(Record excerpts)
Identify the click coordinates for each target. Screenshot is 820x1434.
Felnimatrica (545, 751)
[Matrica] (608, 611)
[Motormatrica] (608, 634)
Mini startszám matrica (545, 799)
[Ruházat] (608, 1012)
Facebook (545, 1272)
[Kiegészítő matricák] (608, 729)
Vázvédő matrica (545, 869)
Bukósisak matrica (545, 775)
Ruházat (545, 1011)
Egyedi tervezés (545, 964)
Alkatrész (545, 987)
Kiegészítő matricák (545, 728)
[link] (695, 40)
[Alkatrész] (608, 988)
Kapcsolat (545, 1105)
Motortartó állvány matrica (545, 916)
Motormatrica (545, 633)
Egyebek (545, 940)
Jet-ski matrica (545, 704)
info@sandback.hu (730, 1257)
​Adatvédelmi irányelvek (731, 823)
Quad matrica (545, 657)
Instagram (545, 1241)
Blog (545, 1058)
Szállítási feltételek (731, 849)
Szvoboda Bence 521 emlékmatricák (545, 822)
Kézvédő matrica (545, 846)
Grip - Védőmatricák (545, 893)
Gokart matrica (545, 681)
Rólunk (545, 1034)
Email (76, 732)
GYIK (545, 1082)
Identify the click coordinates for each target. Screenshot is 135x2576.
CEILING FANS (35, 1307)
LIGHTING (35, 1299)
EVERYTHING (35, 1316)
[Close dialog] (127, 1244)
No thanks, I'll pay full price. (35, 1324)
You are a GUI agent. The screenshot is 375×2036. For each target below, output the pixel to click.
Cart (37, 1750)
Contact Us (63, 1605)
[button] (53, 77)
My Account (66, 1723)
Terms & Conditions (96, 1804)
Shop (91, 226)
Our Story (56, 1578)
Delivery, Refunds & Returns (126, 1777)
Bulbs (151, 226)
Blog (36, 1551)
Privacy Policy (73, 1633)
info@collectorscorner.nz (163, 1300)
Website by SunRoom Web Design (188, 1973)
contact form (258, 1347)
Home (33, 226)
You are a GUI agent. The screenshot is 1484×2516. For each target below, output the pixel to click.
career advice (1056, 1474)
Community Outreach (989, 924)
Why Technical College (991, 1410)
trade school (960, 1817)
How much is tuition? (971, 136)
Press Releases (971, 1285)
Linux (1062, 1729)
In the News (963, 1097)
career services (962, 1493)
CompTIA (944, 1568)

(Problem details) The complete listing, unchanged, is the expected answer.

(Answer for this exercise)
Identify the click coordinates for each target. Screenshot is 820x1434.
Felnimatrica (545, 751)
[Matrica] (608, 611)
[Motormatrica] (608, 634)
Mini startszám matrica (545, 799)
[Ruházat] (608, 1012)
Facebook (545, 1272)
[Kiegészítő matricák] (608, 729)
Vázvédő matrica (545, 869)
Bukósisak matrica (545, 775)
Ruházat (545, 1011)
Egyedi tervezés (545, 964)
Alkatrész (545, 987)
Kiegészítő matricák (545, 728)
[link] (695, 40)
[Alkatrész] (608, 988)
Kapcsolat (545, 1105)
Motortartó állvány matrica (545, 916)
Motormatrica (545, 633)
Egyebek (545, 940)
Jet-ski matrica (545, 704)
info@sandback.hu (730, 1257)
​Adatvédelmi irányelvek (731, 823)
Quad matrica (545, 657)
Instagram (545, 1241)
Blog (545, 1058)
Szállítási feltételek (731, 849)
Szvoboda Bence 521 emlékmatricák (545, 822)
Kézvédő matrica (545, 846)
Grip - Védőmatricák (545, 893)
Gokart matrica (545, 681)
Rólunk (545, 1034)
Email (76, 732)
GYIK (545, 1082)
Identify the click coordinates for each target. Screenshot is 135x2576.
CEILING FANS (35, 1307)
LIGHTING (35, 1299)
EVERYTHING (35, 1316)
[Close dialog] (127, 1244)
No thanks, I'll pay full price. (35, 1324)
You are a GUI agent. The screenshot is 375×2036. For each target below, output the pixel to click.
Cart (37, 1750)
Contact Us (63, 1605)
[button] (53, 77)
My Account (66, 1723)
Terms & Conditions (96, 1804)
Shop (91, 226)
Our Story (56, 1578)
Delivery, Refunds & Returns (126, 1777)
Bulbs (151, 226)
Blog (36, 1551)
Privacy Policy (73, 1633)
info@collectorscorner.nz (163, 1300)
Website by SunRoom Web Design (188, 1973)
contact form (258, 1347)
Home (33, 226)
You are a GUI agent. The screenshot is 1484×2516. For each target below, output the pixel to click.
career advice (1056, 1474)
Community Outreach (989, 924)
Why Technical College (991, 1410)
trade school (960, 1817)
How much is tuition? (971, 136)
Press Releases (971, 1285)
Linux (1062, 1729)
In the News (963, 1097)
career services (962, 1493)
CompTIA (944, 1568)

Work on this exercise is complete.